→ **Brief**
Find the string "computer" in the listing below and return each line it appears in.

→ **Supplied material**
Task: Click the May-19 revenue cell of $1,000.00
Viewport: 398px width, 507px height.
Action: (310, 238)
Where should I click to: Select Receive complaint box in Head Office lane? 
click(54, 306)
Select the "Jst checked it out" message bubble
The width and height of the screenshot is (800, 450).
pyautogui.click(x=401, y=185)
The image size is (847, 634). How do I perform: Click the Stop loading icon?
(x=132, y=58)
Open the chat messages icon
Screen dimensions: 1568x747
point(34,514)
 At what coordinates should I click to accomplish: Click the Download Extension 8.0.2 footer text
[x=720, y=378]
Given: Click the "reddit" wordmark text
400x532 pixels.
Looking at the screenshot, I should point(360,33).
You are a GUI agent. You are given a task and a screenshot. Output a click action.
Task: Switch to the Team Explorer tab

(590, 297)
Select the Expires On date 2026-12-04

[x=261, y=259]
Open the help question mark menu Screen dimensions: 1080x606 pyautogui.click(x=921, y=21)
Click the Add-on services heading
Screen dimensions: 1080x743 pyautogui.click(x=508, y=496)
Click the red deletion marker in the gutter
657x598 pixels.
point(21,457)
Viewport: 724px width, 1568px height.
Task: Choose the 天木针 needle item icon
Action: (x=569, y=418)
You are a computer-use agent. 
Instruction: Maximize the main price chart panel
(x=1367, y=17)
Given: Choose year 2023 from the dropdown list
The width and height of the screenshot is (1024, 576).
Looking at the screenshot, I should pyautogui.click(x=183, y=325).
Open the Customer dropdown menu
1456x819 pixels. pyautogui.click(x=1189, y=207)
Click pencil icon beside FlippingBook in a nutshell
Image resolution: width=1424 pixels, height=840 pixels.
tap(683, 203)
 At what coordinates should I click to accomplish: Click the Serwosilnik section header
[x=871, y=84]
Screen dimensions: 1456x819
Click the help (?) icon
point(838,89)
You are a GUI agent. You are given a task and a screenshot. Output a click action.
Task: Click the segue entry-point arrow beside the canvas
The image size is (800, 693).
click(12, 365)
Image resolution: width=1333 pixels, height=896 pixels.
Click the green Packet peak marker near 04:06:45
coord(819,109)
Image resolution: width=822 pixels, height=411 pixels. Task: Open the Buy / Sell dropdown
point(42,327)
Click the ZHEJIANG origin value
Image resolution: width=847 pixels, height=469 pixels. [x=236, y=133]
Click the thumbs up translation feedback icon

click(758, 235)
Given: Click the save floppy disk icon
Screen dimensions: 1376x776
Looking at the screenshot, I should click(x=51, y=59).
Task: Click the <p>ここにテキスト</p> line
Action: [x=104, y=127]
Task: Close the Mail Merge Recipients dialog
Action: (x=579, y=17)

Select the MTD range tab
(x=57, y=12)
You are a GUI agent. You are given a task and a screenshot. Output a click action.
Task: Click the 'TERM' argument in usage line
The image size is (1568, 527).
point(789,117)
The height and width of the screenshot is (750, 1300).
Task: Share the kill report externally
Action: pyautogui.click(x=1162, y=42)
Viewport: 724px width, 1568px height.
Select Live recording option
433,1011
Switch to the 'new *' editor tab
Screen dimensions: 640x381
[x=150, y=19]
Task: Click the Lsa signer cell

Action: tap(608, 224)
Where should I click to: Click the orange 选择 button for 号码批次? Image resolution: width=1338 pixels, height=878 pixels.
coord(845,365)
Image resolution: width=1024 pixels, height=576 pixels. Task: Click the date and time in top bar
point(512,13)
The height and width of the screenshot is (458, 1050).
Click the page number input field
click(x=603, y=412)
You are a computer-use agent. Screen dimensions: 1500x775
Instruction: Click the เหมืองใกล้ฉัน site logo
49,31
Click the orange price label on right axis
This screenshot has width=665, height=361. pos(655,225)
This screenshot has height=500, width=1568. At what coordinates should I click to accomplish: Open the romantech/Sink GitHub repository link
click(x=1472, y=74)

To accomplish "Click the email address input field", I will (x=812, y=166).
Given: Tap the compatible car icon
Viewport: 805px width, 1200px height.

→ **Answer space**
You are a computer-use agent. 
You are a computer-use agent. Screen dimensions: 1500x775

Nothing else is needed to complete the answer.